Listed entries:
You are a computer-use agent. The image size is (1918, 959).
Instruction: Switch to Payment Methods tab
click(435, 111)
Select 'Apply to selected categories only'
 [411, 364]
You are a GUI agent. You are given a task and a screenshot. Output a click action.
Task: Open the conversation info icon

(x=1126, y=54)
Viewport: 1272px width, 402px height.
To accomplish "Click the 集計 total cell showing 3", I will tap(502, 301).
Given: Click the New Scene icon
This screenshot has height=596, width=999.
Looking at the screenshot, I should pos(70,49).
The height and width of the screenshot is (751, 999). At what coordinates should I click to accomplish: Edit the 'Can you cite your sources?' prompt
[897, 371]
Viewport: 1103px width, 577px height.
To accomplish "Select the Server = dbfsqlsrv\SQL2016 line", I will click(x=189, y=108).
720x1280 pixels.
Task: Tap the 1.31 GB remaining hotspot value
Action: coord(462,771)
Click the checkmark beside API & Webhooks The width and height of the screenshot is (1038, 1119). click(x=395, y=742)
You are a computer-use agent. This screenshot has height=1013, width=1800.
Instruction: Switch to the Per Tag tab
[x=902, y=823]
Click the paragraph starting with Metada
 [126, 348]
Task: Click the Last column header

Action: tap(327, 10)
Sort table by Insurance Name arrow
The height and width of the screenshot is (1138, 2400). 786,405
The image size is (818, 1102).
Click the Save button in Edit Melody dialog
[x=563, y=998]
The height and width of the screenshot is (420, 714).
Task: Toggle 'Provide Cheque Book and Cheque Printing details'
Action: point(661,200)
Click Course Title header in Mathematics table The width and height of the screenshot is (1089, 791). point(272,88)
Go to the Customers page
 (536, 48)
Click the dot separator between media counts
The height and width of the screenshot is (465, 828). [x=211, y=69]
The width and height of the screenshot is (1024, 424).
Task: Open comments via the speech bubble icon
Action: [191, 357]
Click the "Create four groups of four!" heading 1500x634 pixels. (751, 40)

Task prompt: Check each line of the listing for "image". Show those that have it.

Written solution:
You are a computer-use agent. The image size is (1918, 959).
The image size is (818, 1102).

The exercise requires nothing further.